Start of Given data

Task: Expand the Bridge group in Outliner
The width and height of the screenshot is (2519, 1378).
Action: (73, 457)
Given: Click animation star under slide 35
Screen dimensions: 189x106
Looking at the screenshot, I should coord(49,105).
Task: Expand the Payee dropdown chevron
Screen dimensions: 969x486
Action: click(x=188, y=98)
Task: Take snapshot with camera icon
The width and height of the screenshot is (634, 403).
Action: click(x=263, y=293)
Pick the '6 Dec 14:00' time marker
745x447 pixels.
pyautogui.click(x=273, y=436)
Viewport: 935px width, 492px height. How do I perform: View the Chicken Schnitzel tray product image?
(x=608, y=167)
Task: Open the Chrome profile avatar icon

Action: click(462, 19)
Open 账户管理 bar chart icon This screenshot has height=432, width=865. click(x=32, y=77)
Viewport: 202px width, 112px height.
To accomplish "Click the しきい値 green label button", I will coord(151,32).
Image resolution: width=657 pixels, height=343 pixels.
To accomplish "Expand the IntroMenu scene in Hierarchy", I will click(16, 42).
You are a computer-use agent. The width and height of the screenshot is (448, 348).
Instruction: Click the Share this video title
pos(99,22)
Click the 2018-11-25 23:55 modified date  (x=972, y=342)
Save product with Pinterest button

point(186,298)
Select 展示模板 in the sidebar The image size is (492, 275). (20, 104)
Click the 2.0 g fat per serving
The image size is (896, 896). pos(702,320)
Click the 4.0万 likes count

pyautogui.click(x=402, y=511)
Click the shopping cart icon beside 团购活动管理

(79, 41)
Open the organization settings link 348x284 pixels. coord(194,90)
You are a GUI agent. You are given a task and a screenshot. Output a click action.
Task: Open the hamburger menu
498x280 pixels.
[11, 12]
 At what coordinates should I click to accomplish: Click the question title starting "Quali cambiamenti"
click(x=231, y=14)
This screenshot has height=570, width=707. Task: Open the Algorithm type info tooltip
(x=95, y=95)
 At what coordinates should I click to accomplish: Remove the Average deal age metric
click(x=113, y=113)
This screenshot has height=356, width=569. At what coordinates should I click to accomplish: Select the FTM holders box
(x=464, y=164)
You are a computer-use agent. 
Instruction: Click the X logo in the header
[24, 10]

End of Given data

Instructions to follow:
Pull from the data each line where the string "will" turns up.

Solution:
To accomplish "Click the しきい値 green label button", I will coord(151,32).
To accomplish "Expand the IntroMenu scene in Hierarchy", I will click(16, 42).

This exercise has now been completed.